Gender equality battles aren’t complete if we don’t fight for men’s rights, as well. Does this sound odd?
Back to the corporate arena. I overheard female colleagues complain that we aren’t well represented in our company’s leadership. They insist that D & I should be brought to bear. I differ. Leadership should be given to the most capable, not shared between the genders. If I want to be manager (as a male or a female), I have to work harder and longer than my peers to develop the right competencies faster. That’s easier when I’m unencumbered by family commitments. However, if after getting those competencies, I was turned down and the job given to a less competent male, then I would cry foul.

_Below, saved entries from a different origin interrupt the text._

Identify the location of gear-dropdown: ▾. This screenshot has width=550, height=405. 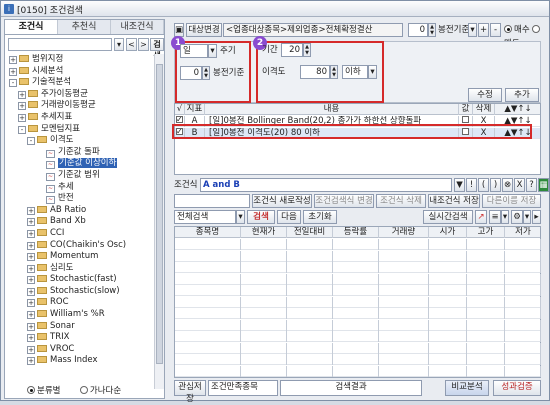
(527, 217).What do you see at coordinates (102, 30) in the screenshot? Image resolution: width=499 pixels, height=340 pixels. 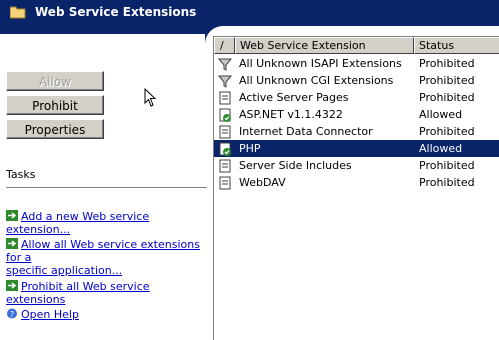 I see `header-band` at bounding box center [102, 30].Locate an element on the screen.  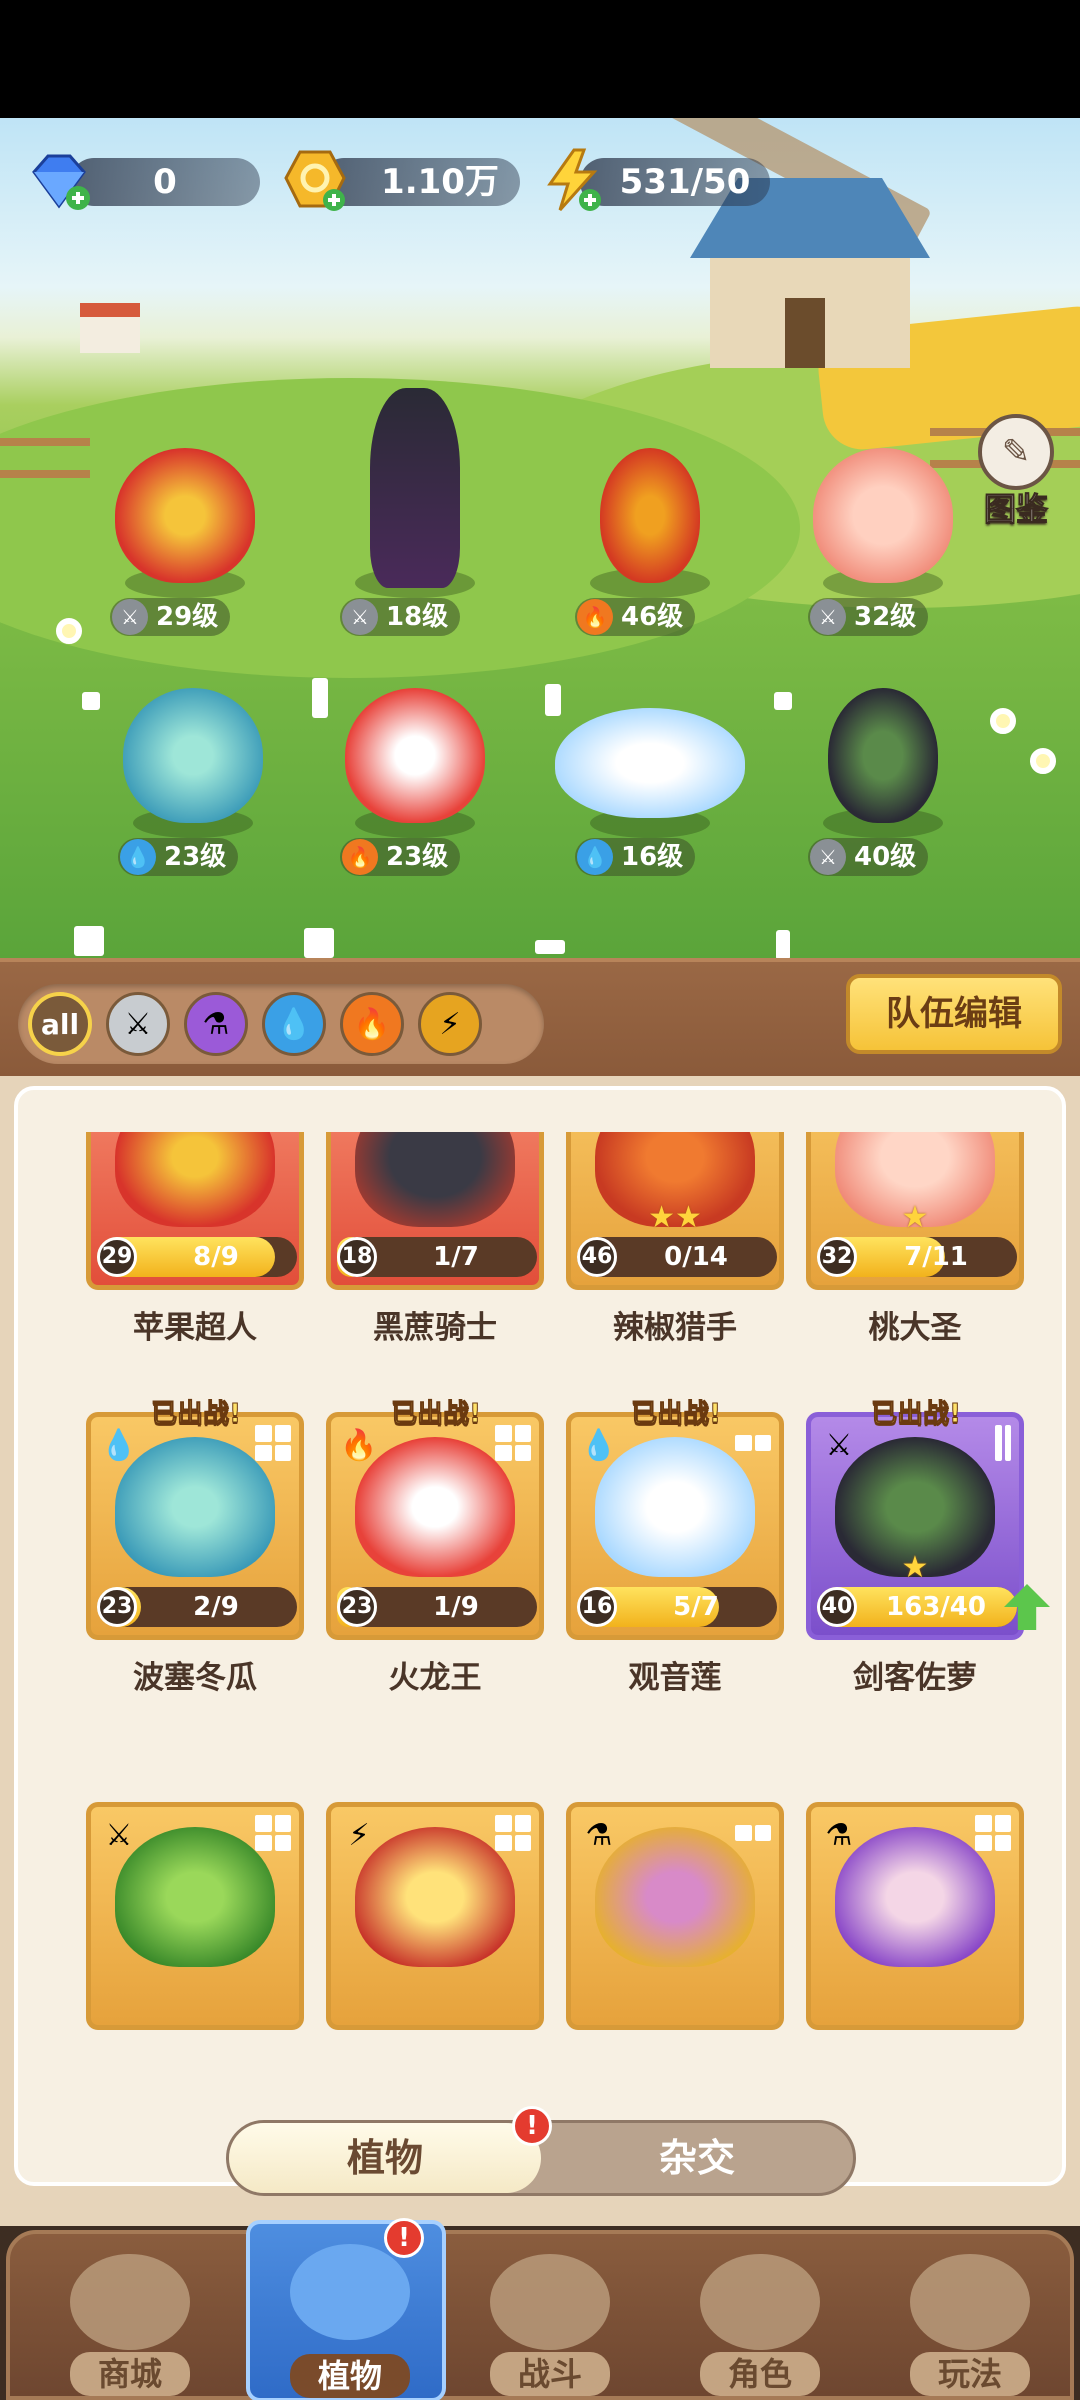
nav-character: 角色 is located at coordinates (760, 2323).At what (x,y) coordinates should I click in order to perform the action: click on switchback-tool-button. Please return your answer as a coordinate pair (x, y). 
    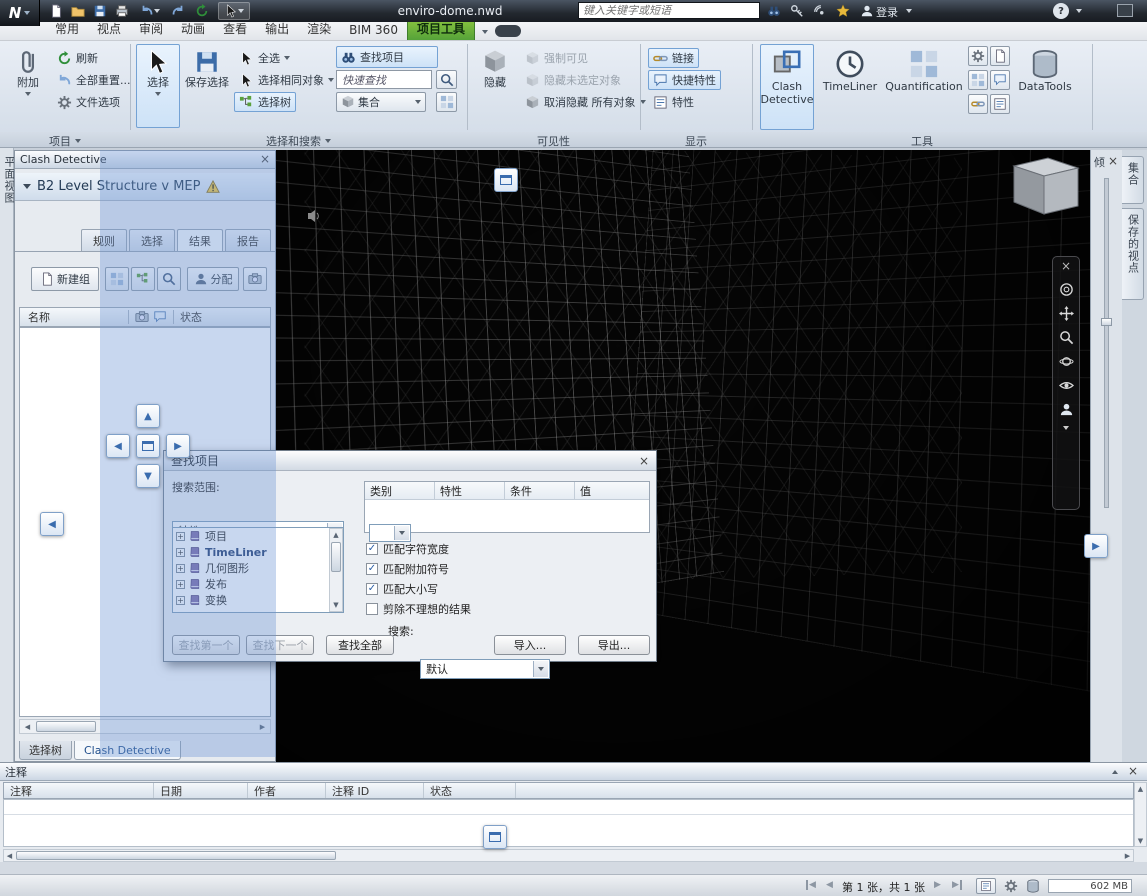
    Looking at the image, I should click on (1000, 104).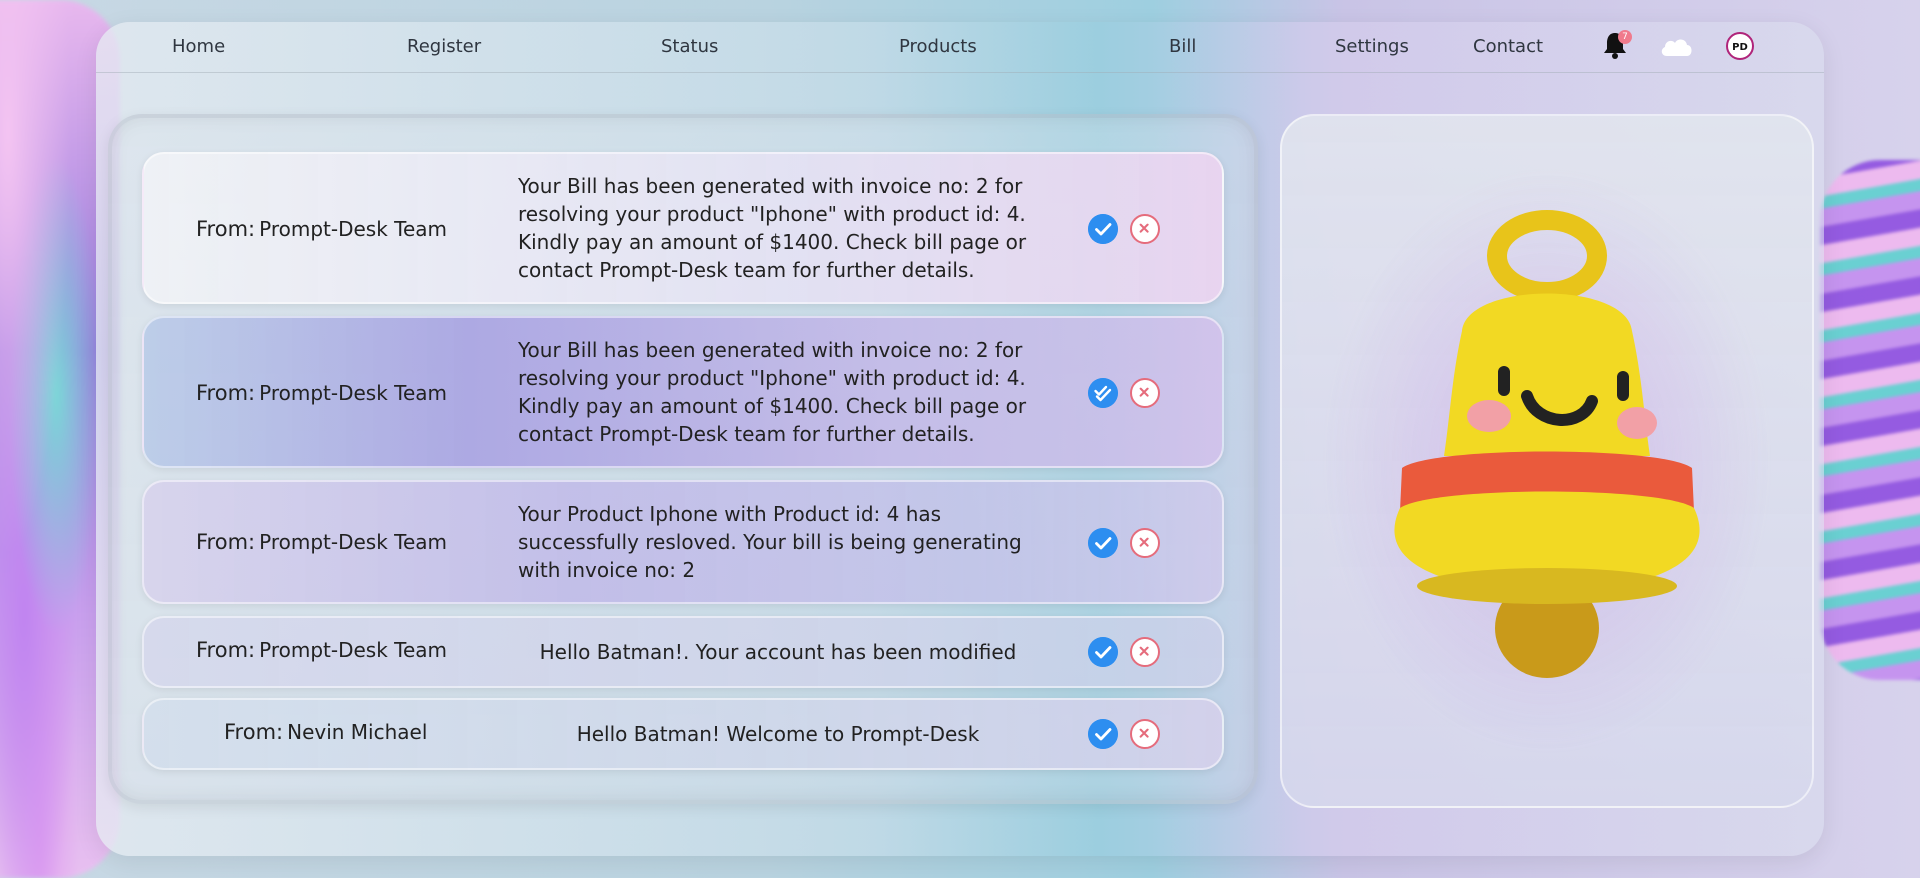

If I have a family, it gets harder. Some jobs are inherently incompatible with raising a family. With a family, I simply will not have enough time to develop those competencies faster than my peers. As a parent, I have a responsibility to raise my child. I can’t balance this with working long hours unless I have a very supportive husband. Let’s say he supports me 100% and he’s willing to take responsibility for our child. If he’s a house-husband, this is easy. But house-husbands aren’t common. Men have not been wired by their families to be house-husbands. So he has a job. Will his job let him close at 3.30 to pick our child from school? Will his job allow him take the afternoon off to take our child to hospital? Or his school’s soccer game? No. Women get those breaks in some companies, men hardly ever. And so this is what I think should be feminism’s cause. Flexible working hours for both sexes, so that each spouse can choose to support the other. Not just women, but men too. My husband should get paternity leave as long as mine so that if I choose to return to work a week postpartum, he can stay home to care for our infant. Amen?
There is the aside that even with these perks, some men would not support their wives’ ambitions. A shame, but that’s all it is. Society (or a movement) cannot force a man to support his wife, it’s a personal choice. The same way it’s a wife’s personal choice to support her husband.
But don’t hand me a promotion because it’s the politically correct thing to do. It’s an insult to my intelligence, and tells me I wouldn’t have been good enough otherwise.
I fear I may have gone off on a tangent. So back to my original question? What’s all the fuss about feminism? Honestly, I’m interested in hearing a feminist’s or anti-feminist’s thoughts.